EXERCISE:
Your answer must be an exact copy of the data below, minus any pictures.

RECORDS FOR THE TASK:
---

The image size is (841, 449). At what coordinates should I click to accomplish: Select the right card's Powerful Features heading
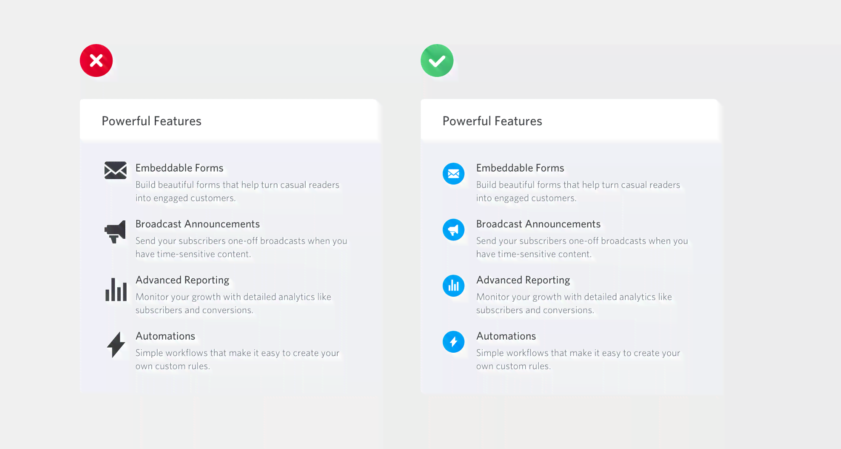[x=492, y=121]
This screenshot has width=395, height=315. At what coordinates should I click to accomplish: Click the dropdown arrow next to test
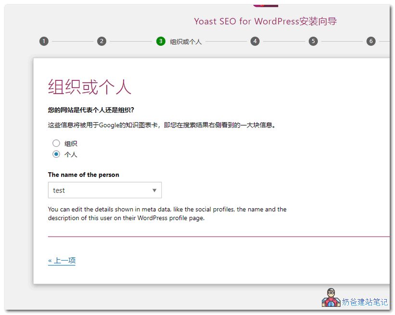(154, 190)
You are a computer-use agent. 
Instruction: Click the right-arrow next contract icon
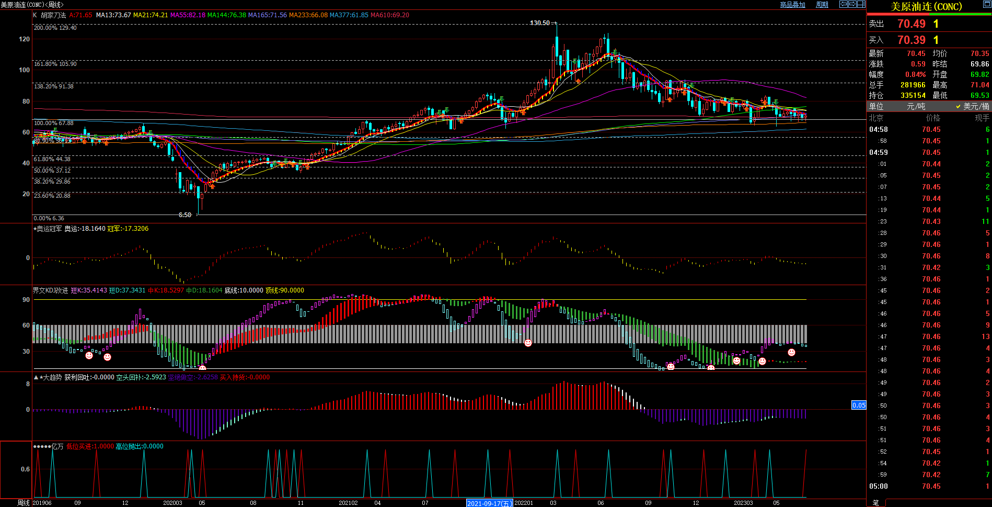(x=852, y=4)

---

ANSWER BELOW:
The image size is (841, 449). At what coordinates should I click to accomplish: Select the right card's Powerful Features heading
[x=492, y=121]
This screenshot has width=395, height=315. At what coordinates should I click to accomplish: Click the dropdown arrow next to test
(154, 190)
You are a computer-use agent. 
Instruction: Click the right-arrow next contract icon
(x=852, y=4)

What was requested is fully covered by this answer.